Apesar de a decisão ter sido tomada em plenário de juízes, foi o presidente do Tribunal Constitucional, José João Abrantes, que decidiu rejeitar o recurso apresentado por Luís Montenegro para impedir a inclusão dos clientes da Spinumviva no seu registo de interesses e, assim, evitar que esta fosse do conhecimento público, revela esta quarta-feira o Expresso (acesso pago).

No passado dia 5 de março, o Tribunal Constitucional informou que decidiu não apreciar o recurso que o primeiro-ministro tinha interposto em junho junto do Palácio Ratton.

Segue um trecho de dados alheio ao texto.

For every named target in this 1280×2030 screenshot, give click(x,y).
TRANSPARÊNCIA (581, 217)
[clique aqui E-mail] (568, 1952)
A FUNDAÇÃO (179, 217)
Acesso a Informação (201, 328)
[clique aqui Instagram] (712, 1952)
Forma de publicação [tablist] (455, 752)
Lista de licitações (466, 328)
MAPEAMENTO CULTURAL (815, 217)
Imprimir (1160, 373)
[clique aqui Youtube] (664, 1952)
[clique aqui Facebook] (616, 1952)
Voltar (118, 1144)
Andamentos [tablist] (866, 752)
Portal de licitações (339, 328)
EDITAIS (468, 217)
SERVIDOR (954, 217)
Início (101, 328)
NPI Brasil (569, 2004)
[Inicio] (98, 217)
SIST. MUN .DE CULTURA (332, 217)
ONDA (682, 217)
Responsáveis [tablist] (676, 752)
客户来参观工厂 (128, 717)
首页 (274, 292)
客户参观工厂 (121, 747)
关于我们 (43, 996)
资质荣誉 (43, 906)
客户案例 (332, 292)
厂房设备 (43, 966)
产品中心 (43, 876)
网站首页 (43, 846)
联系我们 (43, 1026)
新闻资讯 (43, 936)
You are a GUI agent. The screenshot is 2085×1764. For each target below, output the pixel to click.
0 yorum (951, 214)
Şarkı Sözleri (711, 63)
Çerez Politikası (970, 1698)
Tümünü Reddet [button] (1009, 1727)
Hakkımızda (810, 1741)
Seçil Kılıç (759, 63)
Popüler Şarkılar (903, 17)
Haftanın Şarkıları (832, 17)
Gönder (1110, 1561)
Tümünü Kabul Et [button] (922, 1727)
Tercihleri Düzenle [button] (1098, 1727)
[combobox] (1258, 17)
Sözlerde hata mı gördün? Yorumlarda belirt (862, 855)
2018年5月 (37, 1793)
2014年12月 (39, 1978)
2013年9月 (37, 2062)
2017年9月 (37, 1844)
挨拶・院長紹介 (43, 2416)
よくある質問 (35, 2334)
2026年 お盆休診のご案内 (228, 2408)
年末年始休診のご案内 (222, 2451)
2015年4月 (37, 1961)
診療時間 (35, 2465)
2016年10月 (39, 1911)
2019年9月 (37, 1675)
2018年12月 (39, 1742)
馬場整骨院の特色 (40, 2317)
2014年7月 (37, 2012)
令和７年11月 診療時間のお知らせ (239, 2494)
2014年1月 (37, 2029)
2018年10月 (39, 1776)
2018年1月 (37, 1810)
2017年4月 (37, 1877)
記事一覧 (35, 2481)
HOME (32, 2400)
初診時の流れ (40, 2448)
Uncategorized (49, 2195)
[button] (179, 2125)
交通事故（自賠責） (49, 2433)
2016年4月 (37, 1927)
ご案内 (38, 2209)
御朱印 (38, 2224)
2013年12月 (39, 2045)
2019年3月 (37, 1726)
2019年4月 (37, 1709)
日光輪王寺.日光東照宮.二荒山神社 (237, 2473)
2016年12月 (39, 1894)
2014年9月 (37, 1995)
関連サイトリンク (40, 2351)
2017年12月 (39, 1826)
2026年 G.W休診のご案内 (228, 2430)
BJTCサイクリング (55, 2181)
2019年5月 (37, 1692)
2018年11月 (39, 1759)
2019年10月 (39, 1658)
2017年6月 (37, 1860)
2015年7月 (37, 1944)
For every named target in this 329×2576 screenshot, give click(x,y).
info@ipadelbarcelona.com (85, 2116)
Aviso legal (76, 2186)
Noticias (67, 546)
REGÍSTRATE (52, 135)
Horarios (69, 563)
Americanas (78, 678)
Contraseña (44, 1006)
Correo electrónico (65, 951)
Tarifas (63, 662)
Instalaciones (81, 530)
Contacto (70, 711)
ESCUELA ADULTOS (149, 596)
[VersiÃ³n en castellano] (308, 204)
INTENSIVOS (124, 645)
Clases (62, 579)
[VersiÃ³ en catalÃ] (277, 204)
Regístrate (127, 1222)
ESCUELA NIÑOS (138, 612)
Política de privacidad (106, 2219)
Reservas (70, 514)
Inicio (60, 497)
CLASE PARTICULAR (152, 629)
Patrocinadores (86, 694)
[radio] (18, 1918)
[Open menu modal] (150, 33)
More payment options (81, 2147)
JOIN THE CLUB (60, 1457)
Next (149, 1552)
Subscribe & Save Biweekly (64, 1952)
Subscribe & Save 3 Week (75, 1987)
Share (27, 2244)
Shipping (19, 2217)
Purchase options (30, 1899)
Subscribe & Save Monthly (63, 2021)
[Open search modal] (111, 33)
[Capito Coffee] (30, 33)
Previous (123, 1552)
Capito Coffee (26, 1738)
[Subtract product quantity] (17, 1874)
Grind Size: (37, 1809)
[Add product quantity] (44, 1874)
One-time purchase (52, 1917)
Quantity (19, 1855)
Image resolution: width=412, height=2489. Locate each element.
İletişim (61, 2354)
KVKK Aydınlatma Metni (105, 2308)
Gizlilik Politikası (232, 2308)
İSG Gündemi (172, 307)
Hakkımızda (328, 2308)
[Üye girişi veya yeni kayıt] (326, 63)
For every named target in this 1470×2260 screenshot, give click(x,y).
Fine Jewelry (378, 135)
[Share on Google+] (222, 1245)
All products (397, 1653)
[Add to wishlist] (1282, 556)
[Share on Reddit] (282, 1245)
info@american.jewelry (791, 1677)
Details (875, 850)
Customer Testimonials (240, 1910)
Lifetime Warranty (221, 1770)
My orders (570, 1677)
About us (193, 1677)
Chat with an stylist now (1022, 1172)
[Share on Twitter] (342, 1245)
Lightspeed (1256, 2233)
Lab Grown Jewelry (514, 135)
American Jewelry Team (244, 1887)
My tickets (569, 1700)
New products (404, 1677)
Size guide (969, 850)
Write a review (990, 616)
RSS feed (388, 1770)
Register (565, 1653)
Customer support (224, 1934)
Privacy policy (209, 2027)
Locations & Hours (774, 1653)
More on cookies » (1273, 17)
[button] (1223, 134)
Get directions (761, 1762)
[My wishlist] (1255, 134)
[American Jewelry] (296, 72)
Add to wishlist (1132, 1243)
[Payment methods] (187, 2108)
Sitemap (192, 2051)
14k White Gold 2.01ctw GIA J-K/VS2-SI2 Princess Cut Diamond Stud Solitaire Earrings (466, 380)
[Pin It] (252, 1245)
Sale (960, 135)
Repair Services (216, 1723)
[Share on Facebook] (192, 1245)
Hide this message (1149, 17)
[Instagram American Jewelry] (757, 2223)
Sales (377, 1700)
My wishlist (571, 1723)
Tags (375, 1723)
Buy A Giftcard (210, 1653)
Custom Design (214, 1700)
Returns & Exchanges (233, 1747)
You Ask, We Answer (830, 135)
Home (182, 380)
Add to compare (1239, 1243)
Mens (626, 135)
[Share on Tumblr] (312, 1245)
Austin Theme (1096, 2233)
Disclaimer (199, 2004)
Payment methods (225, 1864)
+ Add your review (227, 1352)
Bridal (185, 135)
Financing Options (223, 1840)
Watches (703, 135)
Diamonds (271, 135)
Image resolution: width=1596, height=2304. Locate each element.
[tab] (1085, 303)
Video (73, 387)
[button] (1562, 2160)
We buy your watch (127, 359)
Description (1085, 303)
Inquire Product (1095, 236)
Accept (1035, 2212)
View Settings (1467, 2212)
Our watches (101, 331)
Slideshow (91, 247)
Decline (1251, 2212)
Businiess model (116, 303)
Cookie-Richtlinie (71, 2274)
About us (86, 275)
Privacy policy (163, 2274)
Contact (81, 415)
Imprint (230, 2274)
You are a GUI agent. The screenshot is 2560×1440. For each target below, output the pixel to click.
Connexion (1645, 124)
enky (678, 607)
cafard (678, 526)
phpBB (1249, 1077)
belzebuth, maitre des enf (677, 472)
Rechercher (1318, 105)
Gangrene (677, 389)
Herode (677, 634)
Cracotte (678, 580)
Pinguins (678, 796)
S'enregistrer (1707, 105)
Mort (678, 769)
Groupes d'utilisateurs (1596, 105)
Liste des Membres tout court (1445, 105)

Em novas respostas já na última segunda-feira, a instância judicial informa que “este tipo de processos não é objeto de distribuição” por outros juízes, “uma vez que o respetivo relator é o Presidente do Tribunal Constitucional”.

O Tribunal Constitucional justifica a demora de mais de oito meses em tomar esta decisão com dois aspetos: por um lado, o facto de Montenegro “ter vindo aduzir novos elementos ao processo”, sem mencionar quais — depreendendo-se que se possa tratar da reclamação que fez ao plenário de juízes depois de conhecida a decisão de não apreciação do seu recurso inicial; por outro, pelo “volume anormal de trabalho do tribunal entre junho de 2025 e fevereiro de 2026” por causa das “suas competências em sede eleitoral”, nomeadamente por causa de todos os julgamentos em “matéria de contencioso eleitoral” para as eleições autárquicas e presidenciais.